[ENTRIES PROVIDED Boundary: Start]
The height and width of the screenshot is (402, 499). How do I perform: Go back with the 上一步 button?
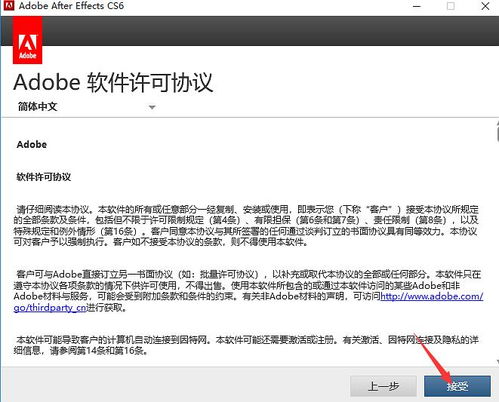pyautogui.click(x=383, y=386)
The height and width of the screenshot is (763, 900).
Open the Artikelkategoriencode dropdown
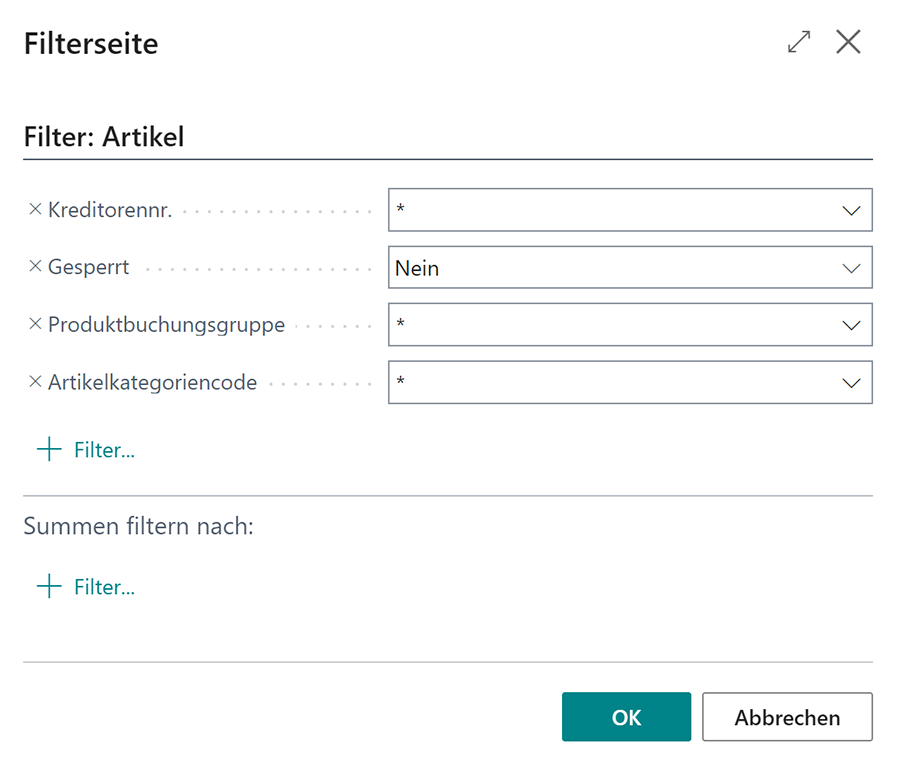[851, 382]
[ENTRIES PROVIDED Boundary: End]
WHAT IS EXPECTED.
Strip out the images, then output the records above word for word.

RESULT OF THIS TASK.
The height and width of the screenshot is (402, 499). How do I perform: Go back with the 上一步 button?
pyautogui.click(x=383, y=386)
The height and width of the screenshot is (763, 900).
Open the Artikelkategoriencode dropdown
[851, 382]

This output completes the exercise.